Cloudflare access for AWS SSO allows users to sign in once with a single set of credentials and gain access to all enabled apps.

Bobcares responds to all inquiries, large or small, as part of our AWS support service.

Let’s look at the details of Cloudflare access for AWS SSO.

Cloudflare access for AWS SSO

AWS SSO does not typically require any additional apps, certificates, or complicated installations; everything is done through a web browser. Furthermore, SSO simplifies the job of administrators by providing a centralised system for managing user accounts, assigning and removing access to specific apps, and monitoring risk.

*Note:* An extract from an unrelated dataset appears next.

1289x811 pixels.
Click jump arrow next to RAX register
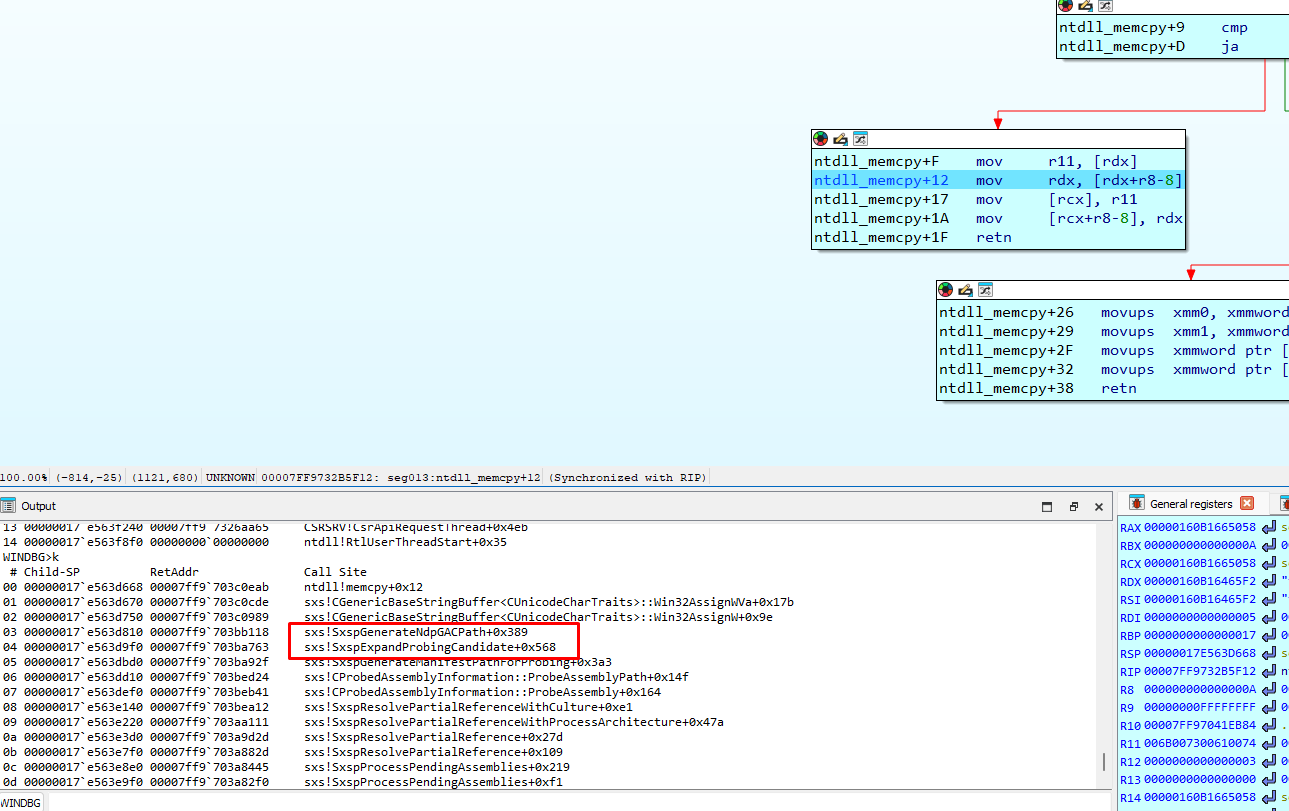[x=1269, y=527]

Cloudflare Access for SaaS enables us to layer additional network and device posture policies on top of our identity provider’s existing identity authentication. In this example, Okta is used as the identity provider, but any supported identity provider can be used.

Configure AWS

1. Firstly, login to the AWS admin panel.
2. Then, search for SSO.
3. Then, link the AWS account to AWS Single Sign On.
   
4. Select an identity source by clicking the Choose an identity source button.
5. Then, switch the identity provider to External Identity provider.
6. Then, select Show individual metadata values from the drop-down menu. These are the fields that will be included in the Cloudflare Access for SaaS app.
7. Finally, copy the AWS SSO ACS URL.

Configure Cloudflare

1. Firstly, open the Zero Trust Dashboard.
2. Then, go to Access > Applications.
3. Then, to begin creating a SaaS application, select SaaS as the application type.
4. Copy the following AWS account fields and paste them into the Zero Trust application configuration:

   AWS value.
   Cloudflare value.
   URL for AWS SSO ACS.
   Assertion Consumer Service URL
   URL of the AWS SSO Issuer
   Entity ID
5. Email must be selected as the Name ID Format.
6. The IdP can then pass additional Attribute Statements to AWS SSO.
7. Then, Copy and save the Cloudflare IdP metadata values for the final AWS configuration.
8. Then, Click Next
9. Make an Access policy to control who has access to our application.
10. Finally, return to the AWS SSO dashboard after saving the policy.

Complete the AWS configuration

1. Firstly, Copy the Cloudflare IdP metadata and paste it into the AWS account with these mappings.
2. Then click the Next: Review button.
3. Finally, set Provisioning to Manual.

Check the connection

The user should now be able to log in successfully. Open the user portal URL to test the connection.

[Looking for a solution to another query? We are just a click away.]

Conclusion

To sum up, our Support team went over the details of Cloudflare access for AWS SSO.